SUPPLIED MATERIAL Start Marker
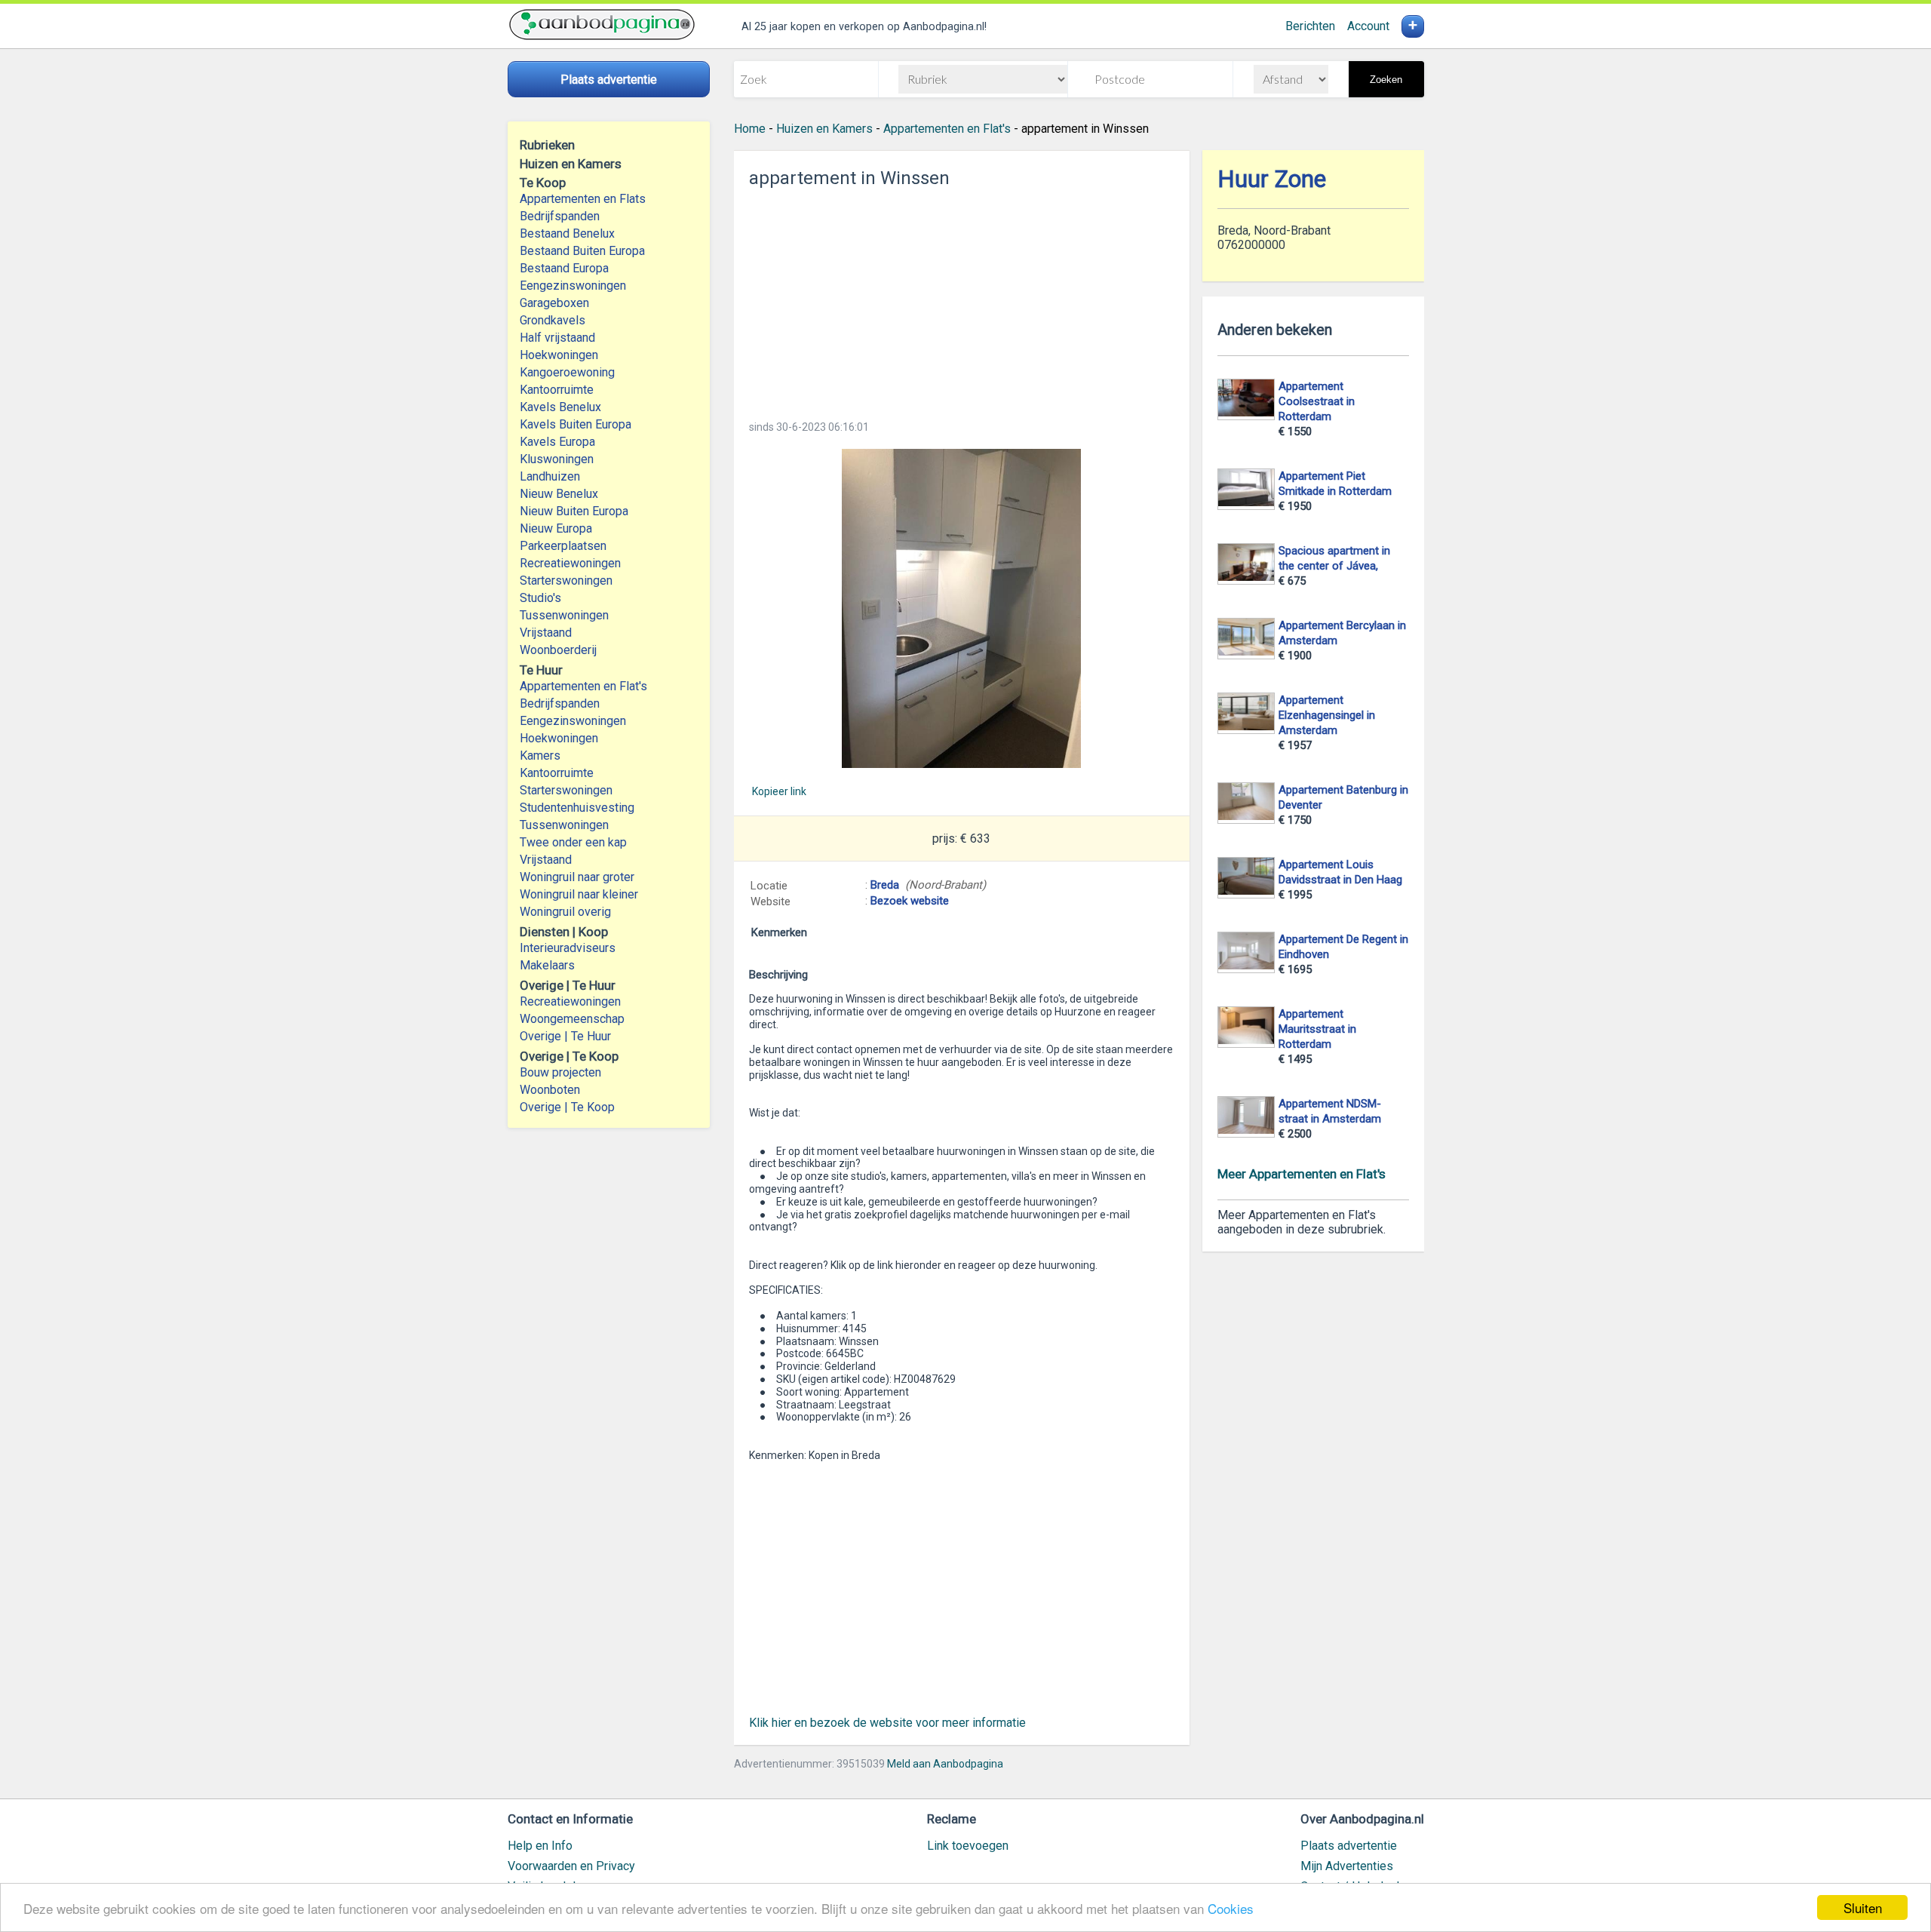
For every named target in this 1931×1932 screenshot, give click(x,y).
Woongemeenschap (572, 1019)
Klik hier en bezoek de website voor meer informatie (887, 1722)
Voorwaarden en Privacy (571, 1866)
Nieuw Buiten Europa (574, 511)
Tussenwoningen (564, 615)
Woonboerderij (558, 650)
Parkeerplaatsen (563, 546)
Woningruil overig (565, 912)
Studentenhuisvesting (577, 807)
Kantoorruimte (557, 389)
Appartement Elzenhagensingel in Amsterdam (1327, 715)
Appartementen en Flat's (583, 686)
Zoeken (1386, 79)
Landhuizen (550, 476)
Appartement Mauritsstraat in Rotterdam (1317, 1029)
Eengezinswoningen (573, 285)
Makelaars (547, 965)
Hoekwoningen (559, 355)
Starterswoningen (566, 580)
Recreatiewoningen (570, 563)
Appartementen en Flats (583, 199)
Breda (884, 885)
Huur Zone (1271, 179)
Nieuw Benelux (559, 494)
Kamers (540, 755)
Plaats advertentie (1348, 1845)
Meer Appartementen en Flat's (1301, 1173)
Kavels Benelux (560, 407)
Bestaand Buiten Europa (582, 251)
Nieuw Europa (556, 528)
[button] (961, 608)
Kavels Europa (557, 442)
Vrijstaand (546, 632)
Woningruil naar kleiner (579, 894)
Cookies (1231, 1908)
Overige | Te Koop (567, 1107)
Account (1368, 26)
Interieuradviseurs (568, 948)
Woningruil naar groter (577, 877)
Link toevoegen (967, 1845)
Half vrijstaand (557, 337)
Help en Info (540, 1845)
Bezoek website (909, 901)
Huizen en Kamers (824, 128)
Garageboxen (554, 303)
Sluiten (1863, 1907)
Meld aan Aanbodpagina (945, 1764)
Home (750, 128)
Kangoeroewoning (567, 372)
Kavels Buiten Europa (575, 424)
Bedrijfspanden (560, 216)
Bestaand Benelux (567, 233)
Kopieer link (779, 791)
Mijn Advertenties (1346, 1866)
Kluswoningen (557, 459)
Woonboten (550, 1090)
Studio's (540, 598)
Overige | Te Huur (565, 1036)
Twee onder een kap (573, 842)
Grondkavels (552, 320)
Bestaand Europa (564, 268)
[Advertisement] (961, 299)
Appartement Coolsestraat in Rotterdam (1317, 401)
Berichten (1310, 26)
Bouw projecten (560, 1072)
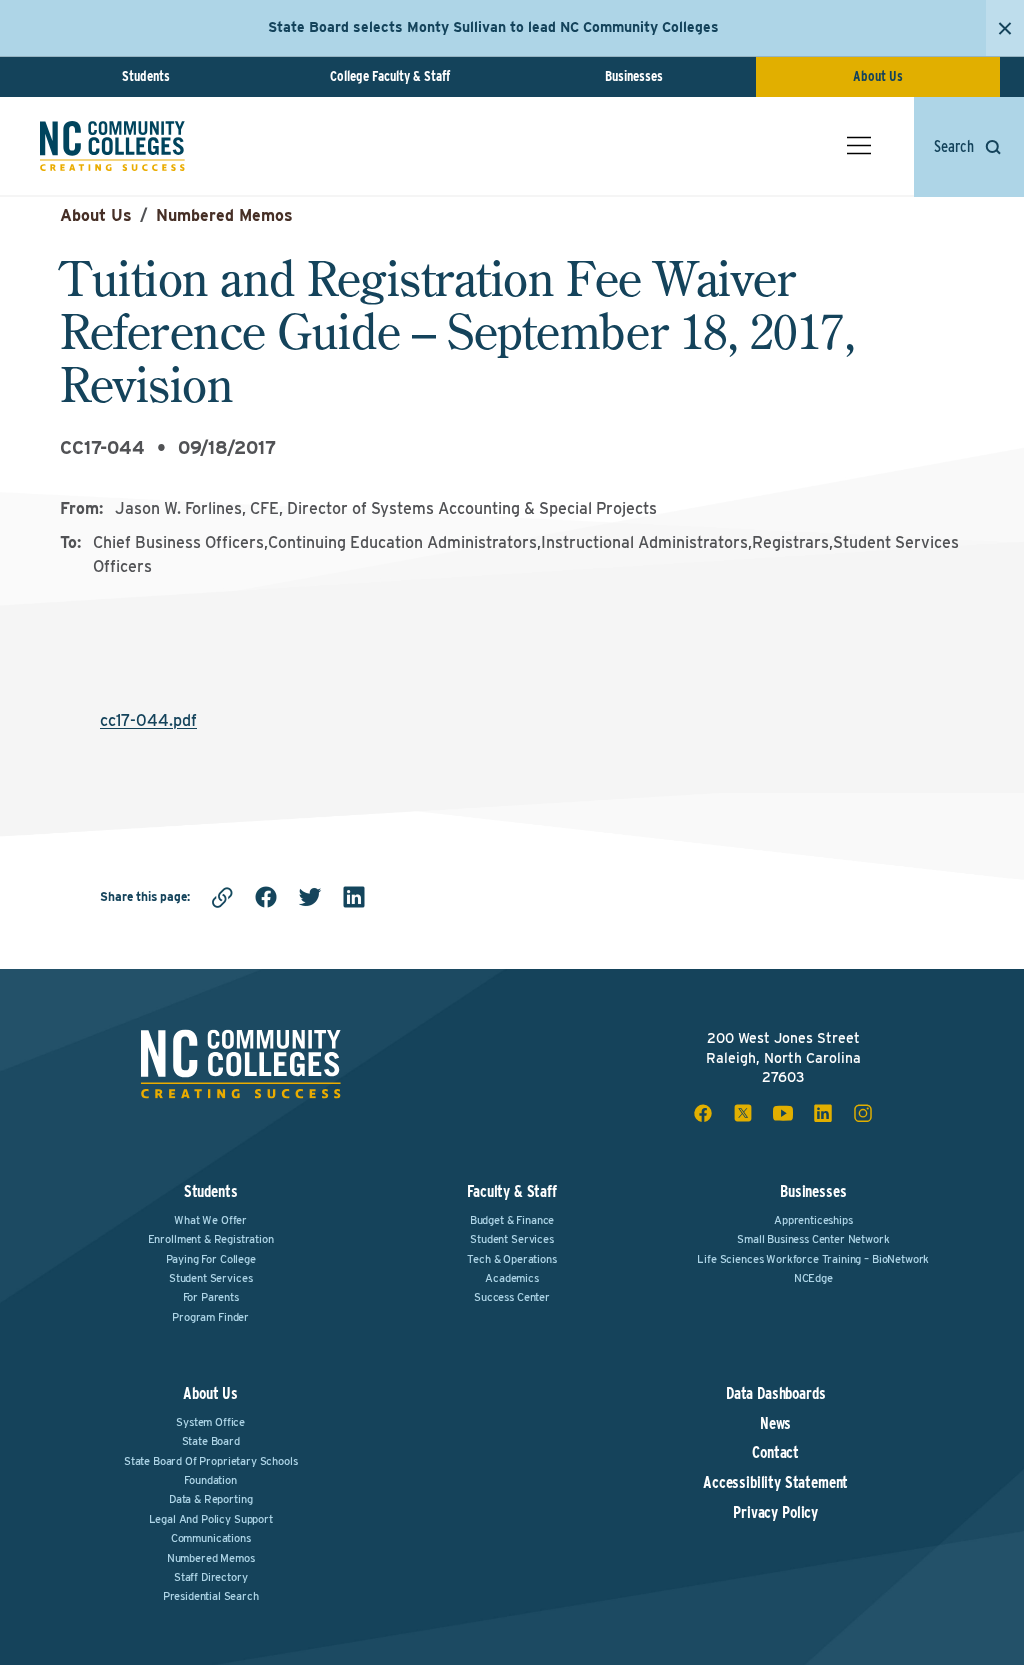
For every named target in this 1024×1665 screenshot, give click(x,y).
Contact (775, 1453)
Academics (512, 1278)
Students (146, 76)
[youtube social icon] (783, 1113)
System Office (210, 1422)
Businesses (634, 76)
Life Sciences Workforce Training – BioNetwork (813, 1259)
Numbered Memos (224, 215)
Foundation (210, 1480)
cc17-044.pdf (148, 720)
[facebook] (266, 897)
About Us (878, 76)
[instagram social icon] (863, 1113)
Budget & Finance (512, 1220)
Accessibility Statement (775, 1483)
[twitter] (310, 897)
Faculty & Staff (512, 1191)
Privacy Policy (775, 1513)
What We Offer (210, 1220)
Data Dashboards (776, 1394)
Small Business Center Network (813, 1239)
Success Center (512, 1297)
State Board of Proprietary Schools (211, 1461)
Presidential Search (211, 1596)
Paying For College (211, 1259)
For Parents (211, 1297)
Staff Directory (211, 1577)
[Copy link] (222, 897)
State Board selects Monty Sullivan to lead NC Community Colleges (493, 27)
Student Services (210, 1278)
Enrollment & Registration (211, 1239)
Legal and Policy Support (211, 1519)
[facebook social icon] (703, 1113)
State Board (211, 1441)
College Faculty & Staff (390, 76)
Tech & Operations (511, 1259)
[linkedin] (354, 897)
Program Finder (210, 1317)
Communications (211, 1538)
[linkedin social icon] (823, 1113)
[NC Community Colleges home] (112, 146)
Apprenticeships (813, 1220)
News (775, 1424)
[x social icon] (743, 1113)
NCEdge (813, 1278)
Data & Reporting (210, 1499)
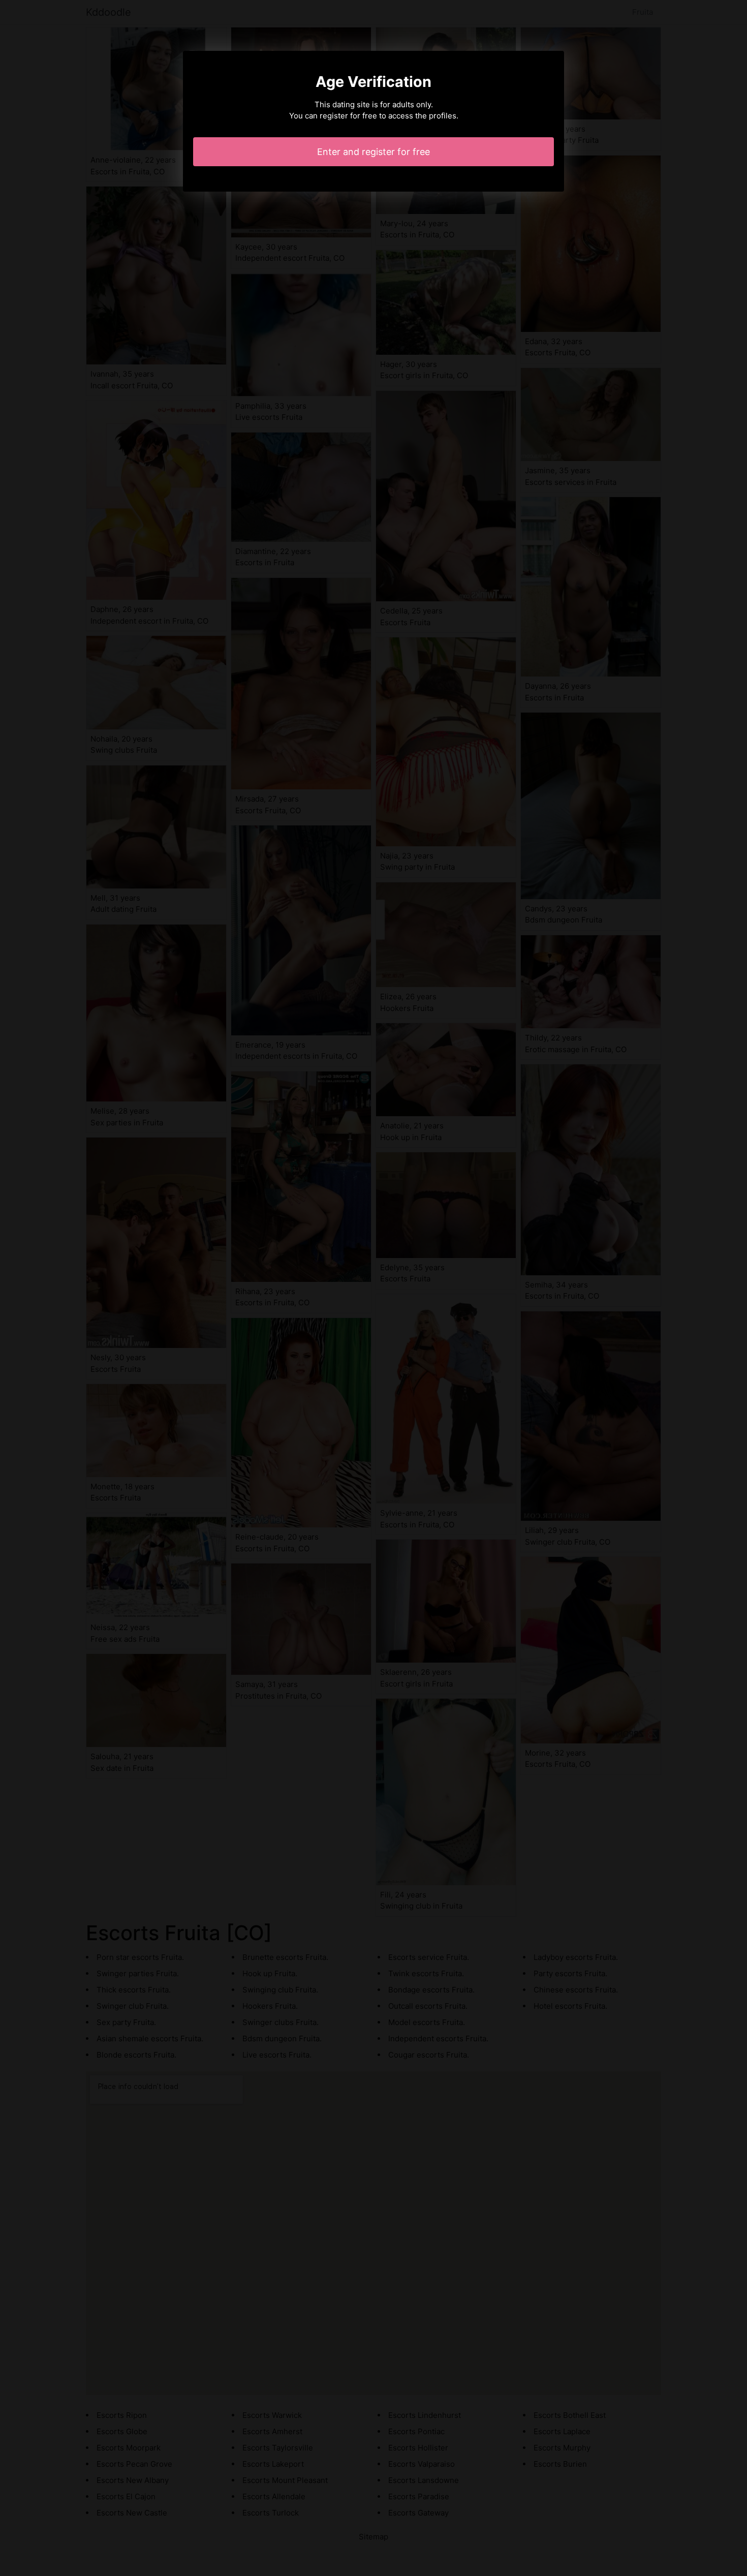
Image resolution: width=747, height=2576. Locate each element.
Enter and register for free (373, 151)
SUPPLIED MATERIAL End Marker
■ **REQUIRED ACTION**:
Search the data for the string "target" and copy every line where it appears.

■ **OUTPUT BELOW**:
For every named target in this 1931×1932 screenshot, give click(x,y).
For every named target in this 1024×1665 screenshot, give click(x,y).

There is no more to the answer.